A trial for Senser hasn’t even started, but Hamline University law professor, Joe Daly, already knows the case will be one he uses in his classroom for years to come.
“I could prosecute this case based on the complaint and also defend it,” said Daly.
“It’s not an open and shut case at all.”
It appears the case will be argued purely on circumstantial evidence, some of which is included in the criminal complaint. Among the evidence, a series of phone calls in the vicinity of the crash that night to Senser’s phone, a witness who places someone matching Senser’s description at the scene of the accident 40 minutes later. It also includes blood on the bumper of Senser’s vehicle.
“The judge is going to say to the pool of jurors just because it’s circumstantial doesn’t mean it’s not good evidence,” said Daly.
However, Senser’s attorney, Eric Nelson, will argue that it’s not good evidence and that nowhere in the criminal complaint does it say Amy Senser knew she hit a person. Nelson argues the series of calls to her family don’t indicate a person trying to cover up a crash
“If you know you hit a person, do you call your husband or daughter? The first call to Joe isn’t until 40 minutes later,” said Nelson.

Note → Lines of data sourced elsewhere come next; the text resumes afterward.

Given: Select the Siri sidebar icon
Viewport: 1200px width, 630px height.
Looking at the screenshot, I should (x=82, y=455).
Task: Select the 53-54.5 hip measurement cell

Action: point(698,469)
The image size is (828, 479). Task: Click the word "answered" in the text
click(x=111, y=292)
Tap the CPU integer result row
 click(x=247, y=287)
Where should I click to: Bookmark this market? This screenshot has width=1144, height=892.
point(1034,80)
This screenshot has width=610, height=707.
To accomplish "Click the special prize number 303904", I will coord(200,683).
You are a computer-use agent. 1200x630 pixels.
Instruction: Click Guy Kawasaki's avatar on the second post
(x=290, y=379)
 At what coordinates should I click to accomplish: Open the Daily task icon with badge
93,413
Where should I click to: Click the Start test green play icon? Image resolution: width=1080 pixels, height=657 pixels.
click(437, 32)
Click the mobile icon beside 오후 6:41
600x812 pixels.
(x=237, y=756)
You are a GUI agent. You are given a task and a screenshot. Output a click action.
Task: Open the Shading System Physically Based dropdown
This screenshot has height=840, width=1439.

The complaint also includes cell tower information from a series of phone calls taken after the accident. But Nelson points out that the cell phone tower locations aren’t as reliable as a GPS that can pinpoint someone’s whereabouts to a matter a feet. He said her driving pattern indicates someone who is lost, which he explains may also be a reason for a witness seeing someone who matched her description near the accident later that night.
“Whether Mrs. Senser would associate lights with something an hour ago is a question,” said Nelson.
While questions remain as to what Senser knew that night, Daly believes it’s no longer a question of this case will move forward in the legal process.
“I think there’s enough probable cause,” said Daly.
Senser’s attorney also says there is precedent for a case like this where the Supreme Court sided with the defendant, Mohammed Al-Naseer.
The circumstantial evidence was similar, but the state could not prove that the driver, Al Naseer, knew he hit a person. Therefore, he had no obligation to stop and report it.